PROBLEM: Copy the lines exactly, starting at the line containing "Where should I" and going through the end of the records. Leave the pictures out.
* * *
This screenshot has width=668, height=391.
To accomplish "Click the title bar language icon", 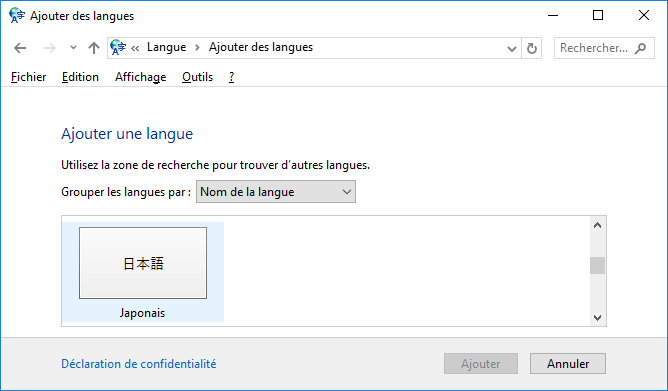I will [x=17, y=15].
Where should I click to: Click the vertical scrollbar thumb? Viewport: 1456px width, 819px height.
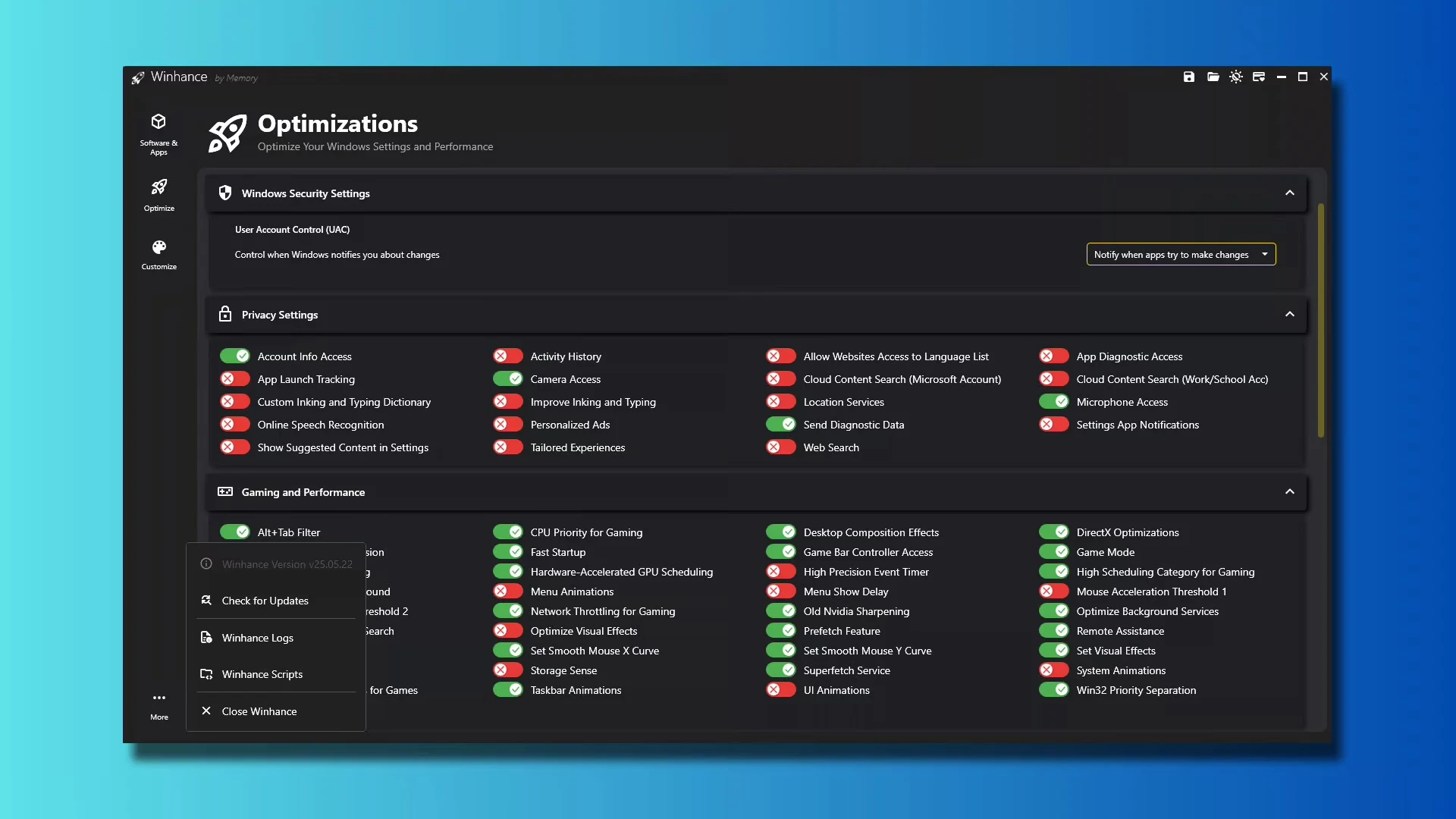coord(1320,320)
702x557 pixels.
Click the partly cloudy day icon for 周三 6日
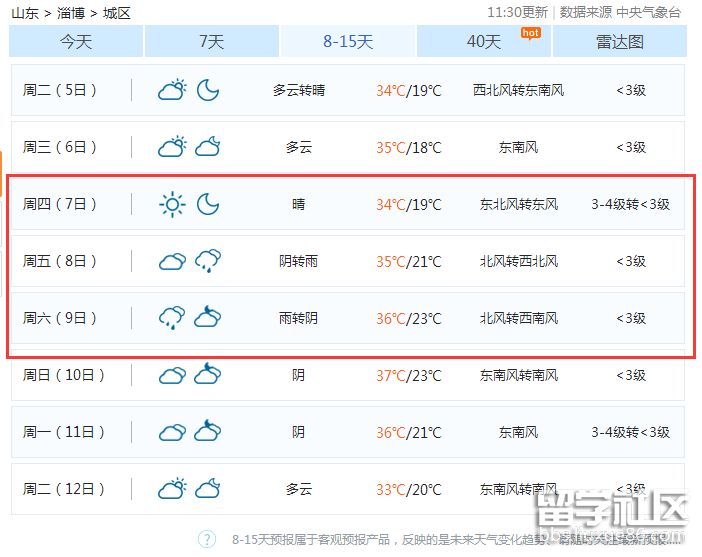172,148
* * *
SOLVED EXERCISE:
Where should I click to: Click the vertical scrollbar thumb? Viewport: 1456px width, 819px height.
coord(1320,320)
702x557 pixels.
Click the partly cloudy day icon for 周三 6日
172,148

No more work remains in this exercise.